#### RECORDS FOR THE TASK

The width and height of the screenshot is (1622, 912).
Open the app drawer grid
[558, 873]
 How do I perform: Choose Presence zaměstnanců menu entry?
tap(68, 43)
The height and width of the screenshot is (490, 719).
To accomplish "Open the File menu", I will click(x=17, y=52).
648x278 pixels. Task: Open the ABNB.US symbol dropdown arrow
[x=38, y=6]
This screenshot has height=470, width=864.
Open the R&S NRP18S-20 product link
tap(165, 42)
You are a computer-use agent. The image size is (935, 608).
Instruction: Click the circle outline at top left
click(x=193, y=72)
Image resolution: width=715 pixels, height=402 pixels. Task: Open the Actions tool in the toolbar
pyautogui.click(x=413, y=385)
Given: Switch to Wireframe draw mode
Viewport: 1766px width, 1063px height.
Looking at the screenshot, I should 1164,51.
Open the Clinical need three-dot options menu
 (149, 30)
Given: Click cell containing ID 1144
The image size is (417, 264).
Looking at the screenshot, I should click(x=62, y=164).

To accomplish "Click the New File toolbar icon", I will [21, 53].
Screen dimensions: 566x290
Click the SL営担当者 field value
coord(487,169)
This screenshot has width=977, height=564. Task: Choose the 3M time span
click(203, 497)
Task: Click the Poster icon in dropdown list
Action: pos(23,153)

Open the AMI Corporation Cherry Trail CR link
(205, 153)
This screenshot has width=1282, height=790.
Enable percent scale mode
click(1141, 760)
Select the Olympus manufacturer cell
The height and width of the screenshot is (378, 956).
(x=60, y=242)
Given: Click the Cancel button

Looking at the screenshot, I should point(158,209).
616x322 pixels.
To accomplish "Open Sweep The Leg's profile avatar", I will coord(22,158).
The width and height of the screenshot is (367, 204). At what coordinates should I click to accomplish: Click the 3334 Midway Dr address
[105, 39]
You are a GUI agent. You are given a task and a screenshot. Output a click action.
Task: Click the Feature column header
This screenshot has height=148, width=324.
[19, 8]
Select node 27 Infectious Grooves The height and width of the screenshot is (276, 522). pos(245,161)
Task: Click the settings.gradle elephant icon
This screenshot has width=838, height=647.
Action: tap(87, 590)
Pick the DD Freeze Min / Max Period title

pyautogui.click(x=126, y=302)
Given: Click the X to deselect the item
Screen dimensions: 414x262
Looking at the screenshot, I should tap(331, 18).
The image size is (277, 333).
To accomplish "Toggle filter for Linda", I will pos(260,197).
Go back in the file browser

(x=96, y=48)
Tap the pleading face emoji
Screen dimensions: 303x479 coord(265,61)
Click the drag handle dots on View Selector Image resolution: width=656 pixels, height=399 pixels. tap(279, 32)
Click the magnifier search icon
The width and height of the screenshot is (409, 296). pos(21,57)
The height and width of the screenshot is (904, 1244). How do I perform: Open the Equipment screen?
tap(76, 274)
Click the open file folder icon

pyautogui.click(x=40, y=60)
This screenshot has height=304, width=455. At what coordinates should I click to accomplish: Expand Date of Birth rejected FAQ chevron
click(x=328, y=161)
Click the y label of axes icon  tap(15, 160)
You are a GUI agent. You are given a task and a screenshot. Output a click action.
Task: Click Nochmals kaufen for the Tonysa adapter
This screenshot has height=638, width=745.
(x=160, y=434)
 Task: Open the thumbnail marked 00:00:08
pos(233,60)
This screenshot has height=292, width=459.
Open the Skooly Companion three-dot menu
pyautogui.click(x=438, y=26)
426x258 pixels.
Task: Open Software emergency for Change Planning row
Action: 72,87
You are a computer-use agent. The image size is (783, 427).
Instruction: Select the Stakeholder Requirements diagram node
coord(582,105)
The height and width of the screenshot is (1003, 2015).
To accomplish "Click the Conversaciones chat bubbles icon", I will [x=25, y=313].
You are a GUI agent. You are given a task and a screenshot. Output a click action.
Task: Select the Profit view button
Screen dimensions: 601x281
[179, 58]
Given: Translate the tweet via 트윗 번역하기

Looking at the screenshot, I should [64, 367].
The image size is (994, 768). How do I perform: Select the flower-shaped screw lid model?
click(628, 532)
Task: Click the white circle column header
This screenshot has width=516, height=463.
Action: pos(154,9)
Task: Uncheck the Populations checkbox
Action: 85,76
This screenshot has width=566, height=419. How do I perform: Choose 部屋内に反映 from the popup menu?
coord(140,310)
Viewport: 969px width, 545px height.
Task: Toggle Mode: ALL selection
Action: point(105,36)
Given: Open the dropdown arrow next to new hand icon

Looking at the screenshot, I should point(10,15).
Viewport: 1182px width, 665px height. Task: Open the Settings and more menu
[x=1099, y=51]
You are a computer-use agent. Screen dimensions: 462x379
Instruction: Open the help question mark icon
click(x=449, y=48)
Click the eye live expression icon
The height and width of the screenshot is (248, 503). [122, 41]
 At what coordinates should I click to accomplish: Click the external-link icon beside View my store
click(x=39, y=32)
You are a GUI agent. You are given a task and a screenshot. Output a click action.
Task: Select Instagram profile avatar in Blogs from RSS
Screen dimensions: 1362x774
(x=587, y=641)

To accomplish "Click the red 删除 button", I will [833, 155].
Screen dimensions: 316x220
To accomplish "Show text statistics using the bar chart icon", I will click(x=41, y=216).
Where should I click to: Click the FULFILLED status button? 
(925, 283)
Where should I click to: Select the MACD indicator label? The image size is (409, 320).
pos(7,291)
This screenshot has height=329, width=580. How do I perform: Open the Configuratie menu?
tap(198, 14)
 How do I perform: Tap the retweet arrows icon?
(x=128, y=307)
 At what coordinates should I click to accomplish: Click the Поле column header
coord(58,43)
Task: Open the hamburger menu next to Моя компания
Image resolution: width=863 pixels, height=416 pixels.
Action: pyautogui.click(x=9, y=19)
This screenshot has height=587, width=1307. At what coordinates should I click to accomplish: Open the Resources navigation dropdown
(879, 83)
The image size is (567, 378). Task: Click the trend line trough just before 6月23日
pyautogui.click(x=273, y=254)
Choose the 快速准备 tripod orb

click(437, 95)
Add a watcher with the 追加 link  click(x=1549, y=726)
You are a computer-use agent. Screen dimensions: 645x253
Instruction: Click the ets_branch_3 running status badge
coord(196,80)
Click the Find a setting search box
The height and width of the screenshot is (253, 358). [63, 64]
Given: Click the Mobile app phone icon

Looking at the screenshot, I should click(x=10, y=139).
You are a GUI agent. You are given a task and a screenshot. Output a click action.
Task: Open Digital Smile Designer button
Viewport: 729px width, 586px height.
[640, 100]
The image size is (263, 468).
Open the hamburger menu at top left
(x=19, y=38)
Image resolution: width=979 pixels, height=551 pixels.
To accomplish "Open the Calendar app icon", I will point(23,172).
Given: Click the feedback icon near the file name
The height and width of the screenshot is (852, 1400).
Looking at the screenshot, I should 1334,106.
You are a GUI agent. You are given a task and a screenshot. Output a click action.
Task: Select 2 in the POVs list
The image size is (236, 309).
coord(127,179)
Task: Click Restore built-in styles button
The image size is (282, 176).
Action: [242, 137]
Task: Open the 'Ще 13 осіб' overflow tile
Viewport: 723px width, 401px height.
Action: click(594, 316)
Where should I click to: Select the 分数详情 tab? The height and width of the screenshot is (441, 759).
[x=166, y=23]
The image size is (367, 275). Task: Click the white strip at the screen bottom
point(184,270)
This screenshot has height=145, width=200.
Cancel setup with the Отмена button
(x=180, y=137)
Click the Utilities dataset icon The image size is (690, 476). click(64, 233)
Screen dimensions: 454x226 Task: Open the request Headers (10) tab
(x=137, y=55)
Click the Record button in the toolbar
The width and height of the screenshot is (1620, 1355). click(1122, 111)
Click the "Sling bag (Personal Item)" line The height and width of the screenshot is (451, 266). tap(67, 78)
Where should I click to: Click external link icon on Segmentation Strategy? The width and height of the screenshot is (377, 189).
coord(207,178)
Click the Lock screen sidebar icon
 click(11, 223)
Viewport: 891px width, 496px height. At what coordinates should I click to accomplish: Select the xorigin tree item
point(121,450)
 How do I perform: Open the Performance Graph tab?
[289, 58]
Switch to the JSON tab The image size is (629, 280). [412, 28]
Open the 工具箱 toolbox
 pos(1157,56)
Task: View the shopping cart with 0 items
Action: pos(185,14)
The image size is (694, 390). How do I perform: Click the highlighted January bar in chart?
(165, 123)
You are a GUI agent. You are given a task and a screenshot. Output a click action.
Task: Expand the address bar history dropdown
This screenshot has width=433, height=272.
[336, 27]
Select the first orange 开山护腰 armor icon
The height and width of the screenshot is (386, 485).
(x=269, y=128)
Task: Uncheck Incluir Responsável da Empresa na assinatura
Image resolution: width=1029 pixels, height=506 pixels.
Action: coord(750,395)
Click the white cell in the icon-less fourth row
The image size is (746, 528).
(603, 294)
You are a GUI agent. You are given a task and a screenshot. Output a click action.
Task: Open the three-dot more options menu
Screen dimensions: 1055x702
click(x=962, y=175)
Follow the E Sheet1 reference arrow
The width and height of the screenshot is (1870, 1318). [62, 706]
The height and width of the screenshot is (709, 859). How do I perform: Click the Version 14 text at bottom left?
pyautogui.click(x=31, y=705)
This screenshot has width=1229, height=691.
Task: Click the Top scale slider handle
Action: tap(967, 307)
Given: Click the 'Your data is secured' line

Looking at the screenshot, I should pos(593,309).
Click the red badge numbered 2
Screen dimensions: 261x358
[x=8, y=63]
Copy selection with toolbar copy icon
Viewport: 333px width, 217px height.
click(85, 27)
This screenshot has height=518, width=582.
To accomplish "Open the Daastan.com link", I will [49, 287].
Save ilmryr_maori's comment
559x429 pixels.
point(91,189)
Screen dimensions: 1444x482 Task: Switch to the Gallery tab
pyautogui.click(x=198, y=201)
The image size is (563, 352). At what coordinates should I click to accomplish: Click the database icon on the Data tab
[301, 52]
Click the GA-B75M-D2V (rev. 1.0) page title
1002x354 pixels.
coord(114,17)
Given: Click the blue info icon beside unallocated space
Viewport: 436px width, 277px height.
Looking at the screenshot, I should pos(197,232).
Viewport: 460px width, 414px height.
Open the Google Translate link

########

BRIEF =
Rewrite the lines above as a numbered list, starting at the line containing "Click the white cell" and continuing through the line containing "Action: tap(967, 307)", with both of those lines included and any blank lines omitted.

OUTPUT OF THE EXERCISE =
1. Click the white cell in the icon-less fourth row
2. The image size is (746, 528).
3. (603, 294)
4. You are a GUI agent. You are given a task and a screenshot. Output a click action.
5. Task: Open the three-dot more options menu
6. Screen dimensions: 1055x702
7. click(x=962, y=175)
8. Follow the E Sheet1 reference arrow
9. The width and height of the screenshot is (1870, 1318). [62, 706]
10. The height and width of the screenshot is (709, 859). How do I perform: Click the Version 14 text at bottom left?
11. pyautogui.click(x=31, y=705)
12. This screenshot has width=1229, height=691.
13. Task: Click the Top scale slider handle
14. Action: tap(967, 307)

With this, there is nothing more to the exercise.